An Environmental Plan A – Caring for God’s Creation, number 3… Recycling

We hear much about recycling, and everyone in Leeds has a Green Bin into which we are supposed to put all our household waste material that can be recycled. Please read the leaflet on recycling that our City Council has recently circulated. Why is this so important? When our various possessions reach the end of their useful lives, whether worn-out or not, we are faced with the tasks of disposal and replacement. If we take a moment to consider the natural world, we can see that nature recycles all of its materials. Dead vegetation decays, and the compost can be returned to the soil. Even large plants like trees are recycled by fungi when they die. Likewise dead animals are cleared up by scavengers.

Mankind however, produces mountains of waste materials, which can be unsightly and cause nasty, polluting effects. At the outset, we take huge quantities of virgin material from the Earth to make our products, and then discard items when we have finished with them. Increasingly, we discard things well before they are worn out, and they may be perfectly serviceable, but we just fancy the latest model. A large advertising industry now exists just to persuade us to continually up-date and to up-grade our stuff. At all costs, we must avoid filling landfill sites, and discarding useful and serviceable items. We must emulate nature, and ‘close the loop’.

What can we do?

  • If you have items to dispose of consider donating them to a good cause such as St Gemma’s hospice, or St George’s Crypt, rather than selling them on e-bay. Last year St. Gemma’s raised 25% of their annual running costs via their chain of charity shops. They will take books, CD’s, items of clothing, household goods, TV sets, etc.
  • Items of furniture can be given to the Leeds and Moortown furniture store.
  • Recycle as much household waste as you can. The Leeds City Council green bin will take paper and card, empty food tins, foil trays, tops from jam and preserve jars, drink cans, empty aerosols such as hair spray, deodorant, biscuit and sweet tins, etc.
  • Most plastic items carry the little recycling triangle symbol. Those bearing the numbers 1, 2 and 4, can be put into your green bin. Plastic magazine wrappers can be recycled at Sainsbury’s Moortown store. I have seen all these being recycled into useful, durable plastic products for the construction industry.
  • Take empty bottles and jars to the bottle bank, they can be recycled as cullet to make more glass.

Why is this important?

If we recycle and re-use our materials, we reduce the demand for virgin materials that have to be extracted from nature. The extracting, transporting, and processing of materials consumes huge amounts of energy. If we recycle, we are saving both materials and energy, and cutting down on pollution – we are caring for God’s creation.

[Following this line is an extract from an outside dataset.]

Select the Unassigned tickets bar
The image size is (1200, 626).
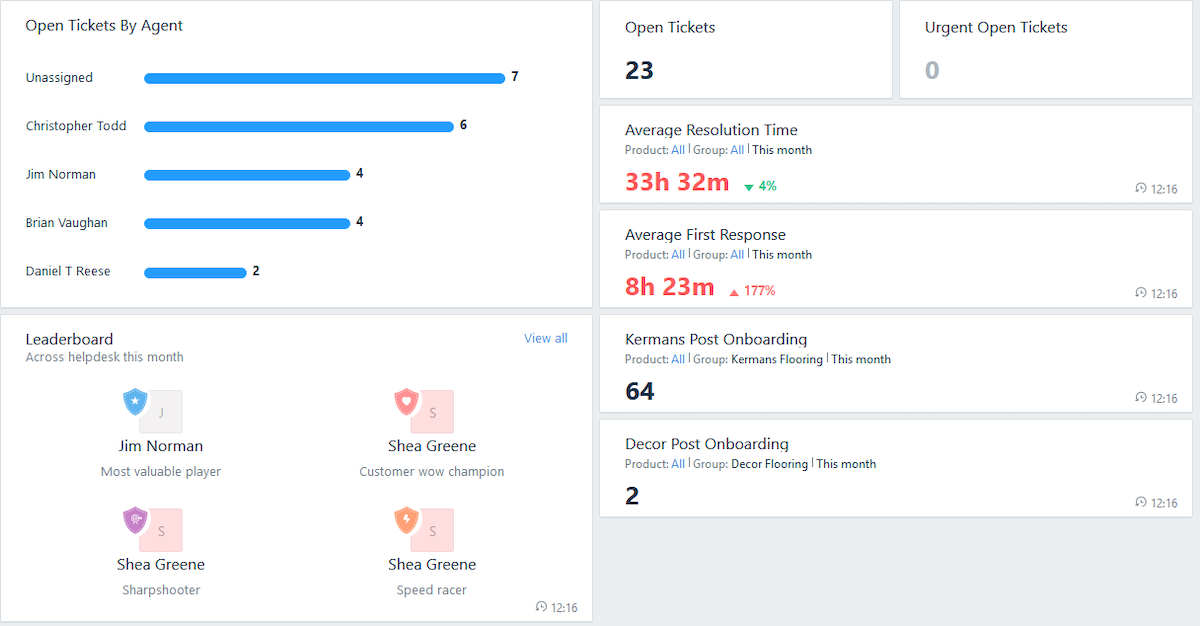click(324, 78)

John Sturges                 j.sturges@leedsbeckett.ac.uk;

Julia Hyliger                 julia.hyliger@hotmail.co.uk;

April 2017

1 thought on “An Environmental Plan A – Caring for God’s Creation, number 3… Recycling”

  1. Waste and Pollution is not our only environmental problem. Dwindling resource is a more serious problem in the long term, considering how fast this generation is consuming the Earth’s resources.
    I have seen people using recycled material wastefully, e.g. blue wiping tissues, because they think if it is recycled it is alright.
    We have to bear in mind recycling itself consumes resources and produces pollution of its own.
    The key is to reduce consumption, and reuse, not just recycling.